> [Data for this exercise]
_ _ _ _ _

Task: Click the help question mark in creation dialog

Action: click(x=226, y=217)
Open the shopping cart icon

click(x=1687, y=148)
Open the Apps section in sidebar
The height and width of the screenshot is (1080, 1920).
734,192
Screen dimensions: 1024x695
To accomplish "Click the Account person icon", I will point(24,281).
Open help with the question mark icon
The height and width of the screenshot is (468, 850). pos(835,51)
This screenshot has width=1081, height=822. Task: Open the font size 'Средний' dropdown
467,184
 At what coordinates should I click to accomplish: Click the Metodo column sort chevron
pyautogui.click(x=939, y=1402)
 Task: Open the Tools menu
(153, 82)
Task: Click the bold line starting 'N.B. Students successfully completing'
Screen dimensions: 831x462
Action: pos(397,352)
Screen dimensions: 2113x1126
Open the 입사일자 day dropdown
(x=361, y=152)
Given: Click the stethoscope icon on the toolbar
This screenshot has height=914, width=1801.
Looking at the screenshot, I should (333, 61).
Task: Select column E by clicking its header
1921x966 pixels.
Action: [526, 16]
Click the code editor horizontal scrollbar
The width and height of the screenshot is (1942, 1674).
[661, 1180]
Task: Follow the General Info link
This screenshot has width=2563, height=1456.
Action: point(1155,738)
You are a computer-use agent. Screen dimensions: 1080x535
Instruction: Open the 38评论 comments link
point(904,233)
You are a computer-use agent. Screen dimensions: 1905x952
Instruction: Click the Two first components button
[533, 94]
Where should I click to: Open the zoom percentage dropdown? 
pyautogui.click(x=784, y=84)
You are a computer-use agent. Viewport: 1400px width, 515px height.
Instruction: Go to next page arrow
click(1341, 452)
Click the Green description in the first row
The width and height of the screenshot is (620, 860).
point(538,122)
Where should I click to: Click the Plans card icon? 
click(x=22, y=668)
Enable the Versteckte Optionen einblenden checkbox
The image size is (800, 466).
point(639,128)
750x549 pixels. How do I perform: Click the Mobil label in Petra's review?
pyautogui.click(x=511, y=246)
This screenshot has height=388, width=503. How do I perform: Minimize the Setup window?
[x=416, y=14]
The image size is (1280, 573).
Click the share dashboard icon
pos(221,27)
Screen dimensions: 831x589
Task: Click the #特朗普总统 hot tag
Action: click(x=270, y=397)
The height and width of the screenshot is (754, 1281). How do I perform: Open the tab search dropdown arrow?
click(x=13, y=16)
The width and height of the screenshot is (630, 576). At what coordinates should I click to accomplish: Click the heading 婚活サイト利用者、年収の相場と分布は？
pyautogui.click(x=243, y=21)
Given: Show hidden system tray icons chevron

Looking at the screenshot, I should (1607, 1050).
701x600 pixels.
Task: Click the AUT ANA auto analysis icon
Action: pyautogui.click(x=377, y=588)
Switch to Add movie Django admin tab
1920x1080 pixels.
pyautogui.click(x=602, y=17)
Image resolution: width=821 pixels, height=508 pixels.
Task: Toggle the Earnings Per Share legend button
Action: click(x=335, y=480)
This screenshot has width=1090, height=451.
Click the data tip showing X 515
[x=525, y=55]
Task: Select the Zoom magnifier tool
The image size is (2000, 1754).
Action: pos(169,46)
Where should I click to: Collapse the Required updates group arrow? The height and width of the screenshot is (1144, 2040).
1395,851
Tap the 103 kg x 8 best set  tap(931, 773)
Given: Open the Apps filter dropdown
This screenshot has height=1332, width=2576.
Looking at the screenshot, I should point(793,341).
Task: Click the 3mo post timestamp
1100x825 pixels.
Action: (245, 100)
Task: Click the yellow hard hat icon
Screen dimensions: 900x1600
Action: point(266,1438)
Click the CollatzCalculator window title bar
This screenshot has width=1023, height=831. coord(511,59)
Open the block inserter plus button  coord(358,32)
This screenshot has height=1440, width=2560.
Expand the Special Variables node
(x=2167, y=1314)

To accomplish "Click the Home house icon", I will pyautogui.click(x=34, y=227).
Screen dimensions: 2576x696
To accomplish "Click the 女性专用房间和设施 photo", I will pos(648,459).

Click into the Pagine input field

_ _ _ _ _

Quote the rows starting at the line that contains "Open help with the question mark icon" and ending at the line that contains "pyautogui.click(x=784, y=84)", word for word.

> [Answer to this exercise]
Open help with the question mark icon
The height and width of the screenshot is (468, 850). pos(835,51)
This screenshot has width=1081, height=822. Task: Open the font size 'Средний' dropdown
467,184
 At what coordinates should I click to accomplish: Click the Metodo column sort chevron
pyautogui.click(x=939, y=1402)
 Task: Open the Tools menu
(153, 82)
Task: Click the bold line starting 'N.B. Students successfully completing'
Screen dimensions: 831x462
Action: pos(397,352)
Screen dimensions: 2113x1126
Open the 입사일자 day dropdown
(x=361, y=152)
Given: Click the stethoscope icon on the toolbar
This screenshot has height=914, width=1801.
Looking at the screenshot, I should (333, 61).
Task: Select column E by clicking its header
1921x966 pixels.
Action: [526, 16]
Click the code editor horizontal scrollbar
The width and height of the screenshot is (1942, 1674).
[661, 1180]
Task: Follow the General Info link
This screenshot has width=2563, height=1456.
Action: point(1155,738)
You are a computer-use agent. Screen dimensions: 1080x535
Instruction: Open the 38评论 comments link
point(904,233)
You are a computer-use agent. Screen dimensions: 1905x952
Instruction: Click the Two first components button
[533, 94]
Where should I click to: Open the zoom percentage dropdown? 
pyautogui.click(x=784, y=84)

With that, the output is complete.